Refugees Welcome Here

IMG_0513.JPG“I do not know where I am going.  Where I have come from is disappearing, I am unwelcome and my beauty is not beauty here.  My body is burning with the shame of not belonging….The lines, the forms, the people at the desks, the calling cards, the immigration offices, the looks on the street, the cold settling deep into my bones, the English classes at night, the distance I am from home.  But… all of this is better than the scent of a woman completely on fire, or a truckload of men, who look like my father pulling out my teeth and nails, or fourteen men between my legs, or a gun, or a promise or a lie, or his name, or his manhood in my mouth.”

Warson Shire,  writer, poet, editor, teacher and author of Teaching My Mother To Give Birth

“In a sea of human beings, it is difficult, at times even impossible, to see the human as being. ”
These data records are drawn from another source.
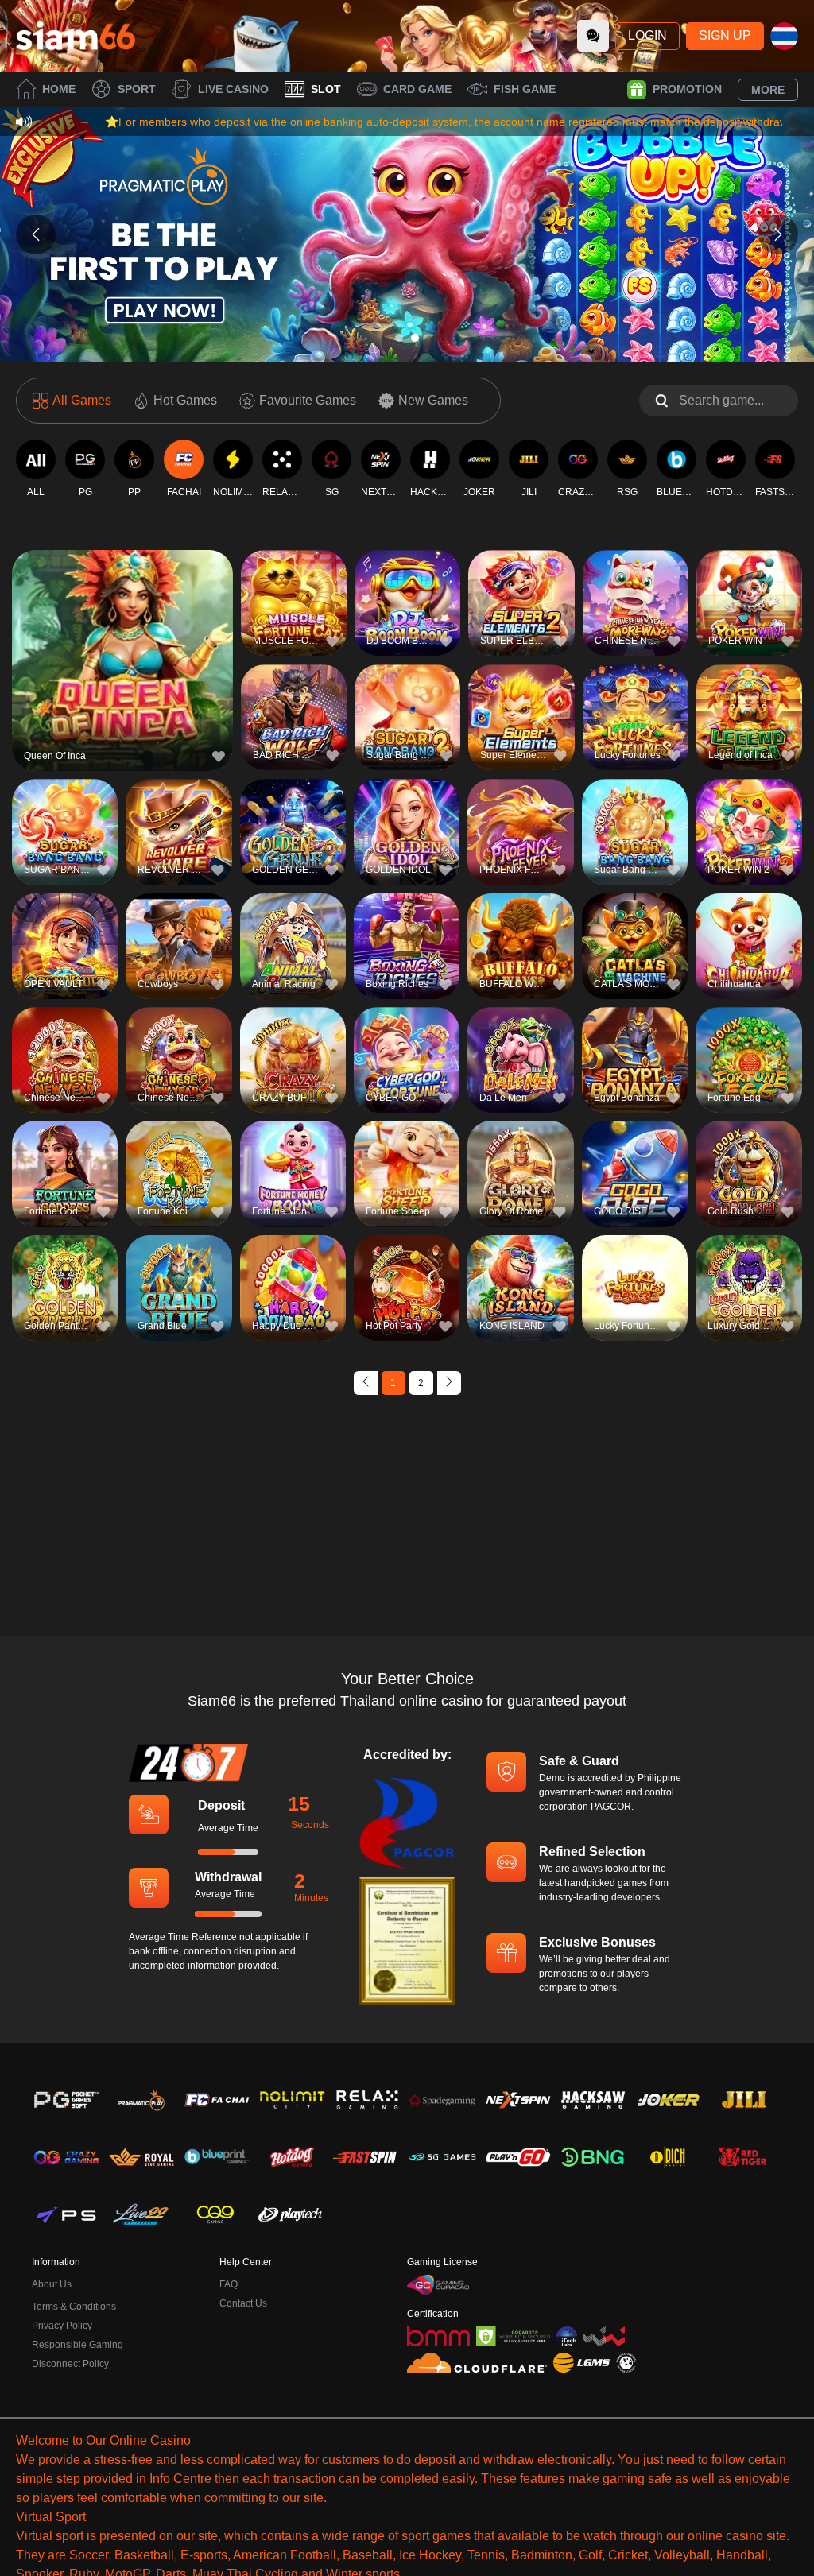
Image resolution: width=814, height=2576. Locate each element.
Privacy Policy (62, 2325)
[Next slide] (778, 234)
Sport (137, 89)
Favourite (122, 630)
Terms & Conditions (74, 2306)
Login (647, 35)
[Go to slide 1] (399, 338)
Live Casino (233, 89)
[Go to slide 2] (415, 338)
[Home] (75, 36)
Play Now (122, 667)
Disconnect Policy (70, 2363)
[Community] (593, 36)
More (768, 89)
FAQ (228, 2284)
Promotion (687, 89)
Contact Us (243, 2303)
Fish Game (525, 89)
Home (59, 89)
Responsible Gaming (77, 2344)
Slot (326, 89)
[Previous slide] (36, 234)
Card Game (417, 89)
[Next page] (449, 1383)
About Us (52, 2284)
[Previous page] (366, 1383)
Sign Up (725, 35)
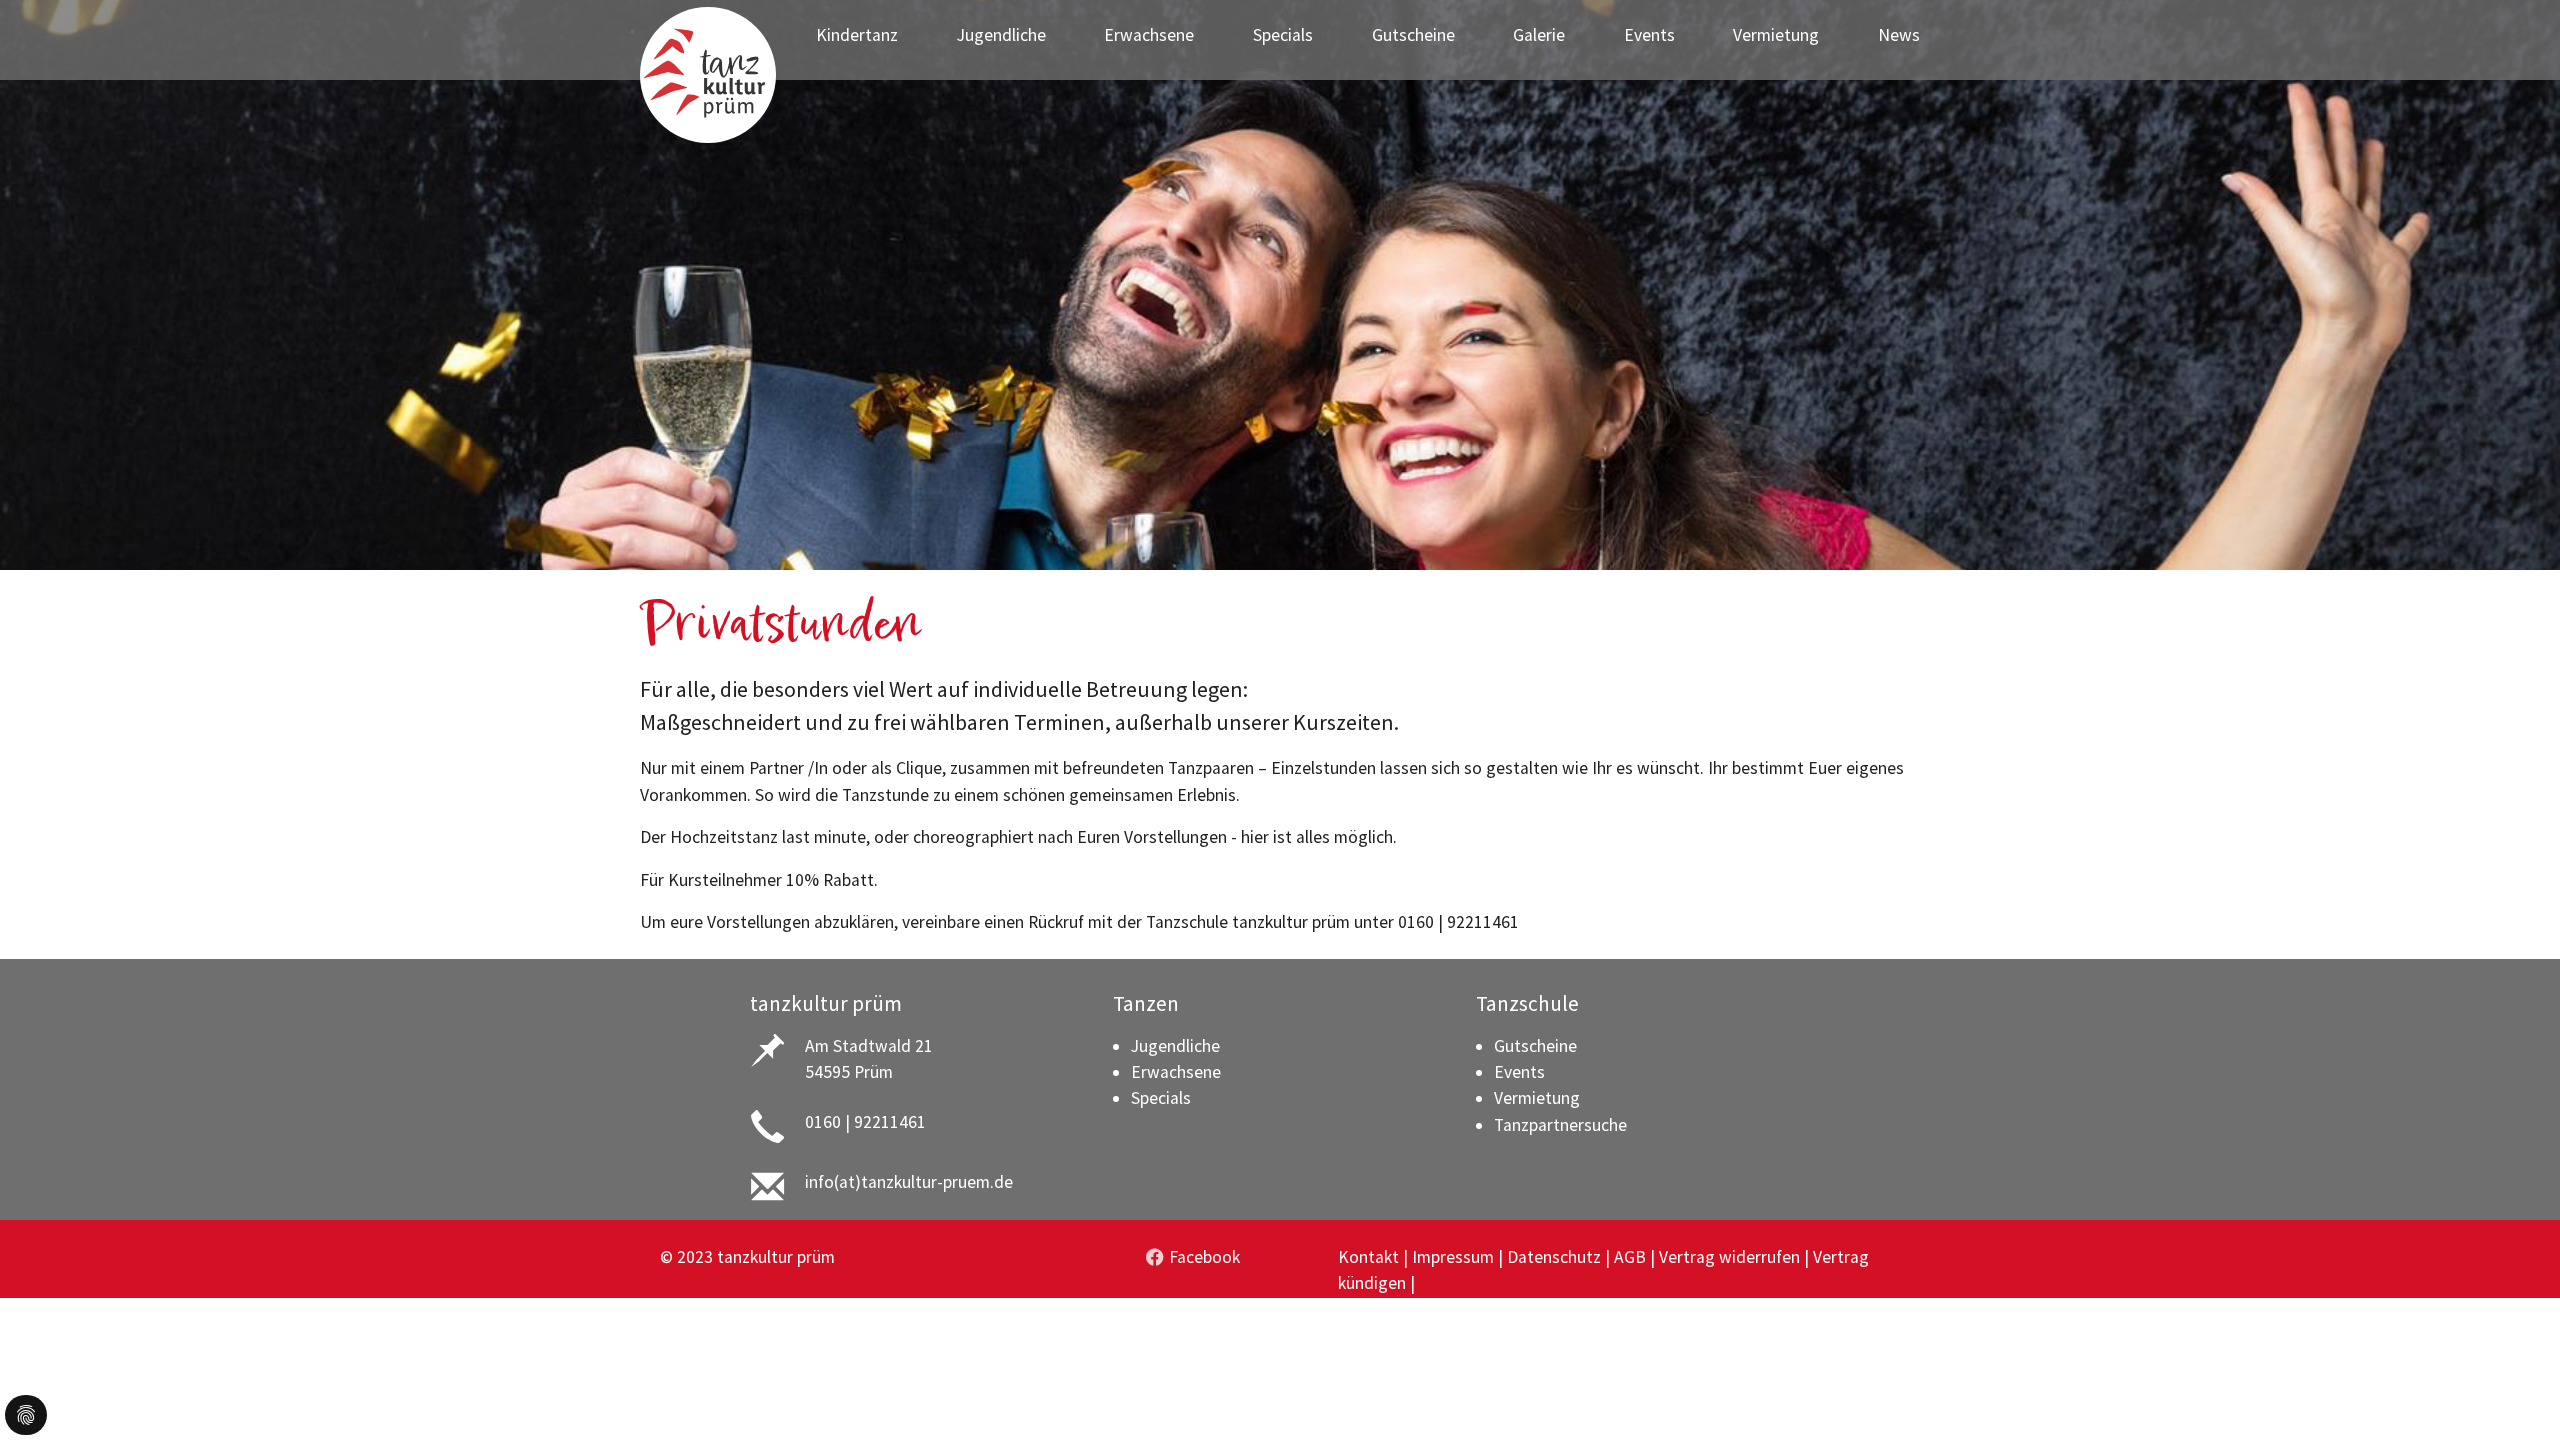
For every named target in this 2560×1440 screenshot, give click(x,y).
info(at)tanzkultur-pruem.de (909, 1182)
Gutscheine (1535, 1046)
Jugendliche (1175, 1046)
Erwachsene (1176, 1072)
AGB (1630, 1257)
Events (1519, 1072)
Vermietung (1537, 1098)
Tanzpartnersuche (1560, 1125)
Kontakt (1368, 1257)
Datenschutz (1554, 1257)
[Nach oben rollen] (2513, 1393)
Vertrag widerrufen (1729, 1257)
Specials (1161, 1098)
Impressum (1453, 1257)
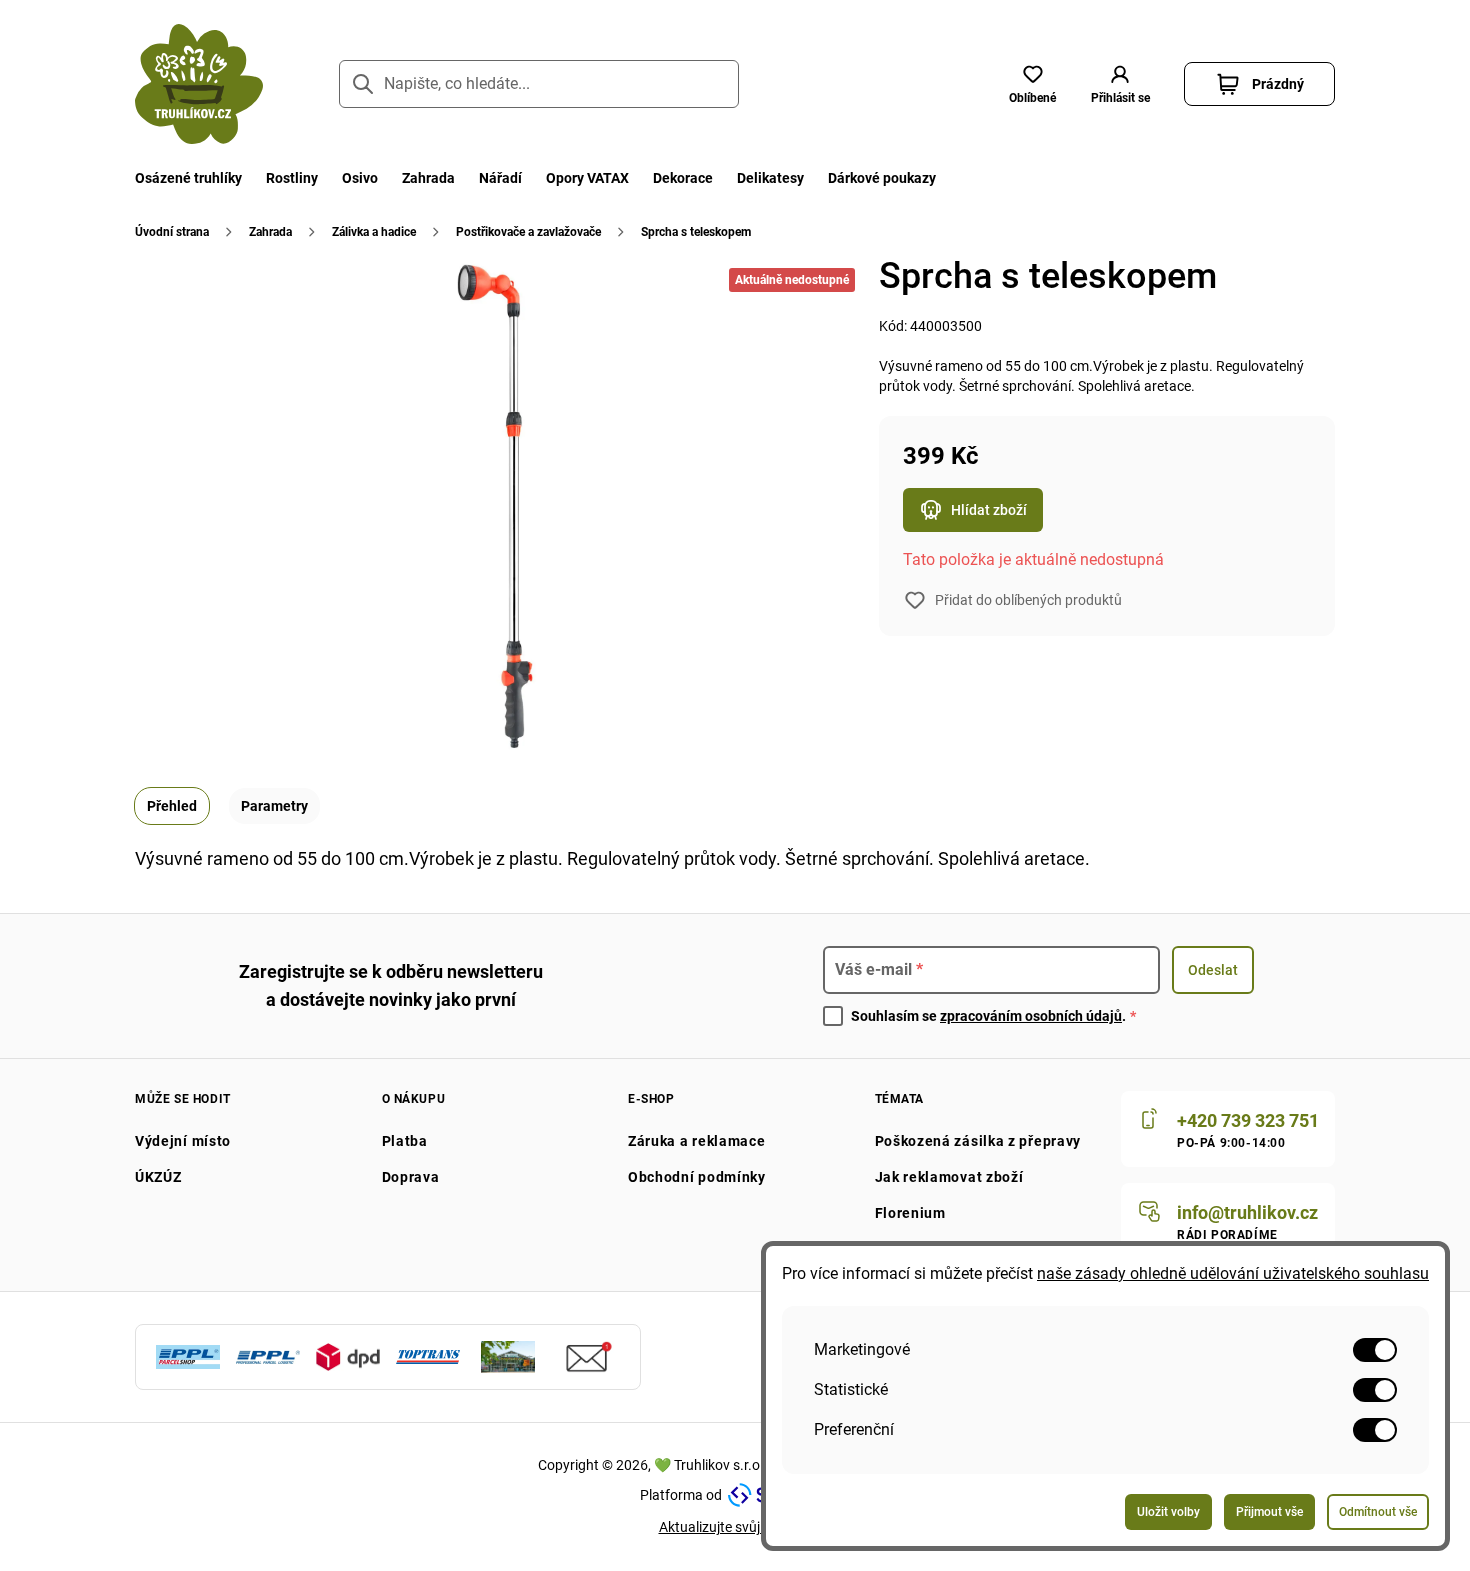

Aysha Taryam,  Arab Editor, author of The Opposite of Indifference

It would be wonderful if all people living in the United States felt hopeful and secure enough to welcome refugees from other places, but unfortunately, many in our own country feel disenfranchised and fearful and deprived.  So I suggest we think of all human beings as refugees fleeing from pain,  do all we can to understand the traumatic nature of human existence, and  all we can to heal it, spiritually, emotionally, and in as practical ways (like health care, employment, equal rights) as possible.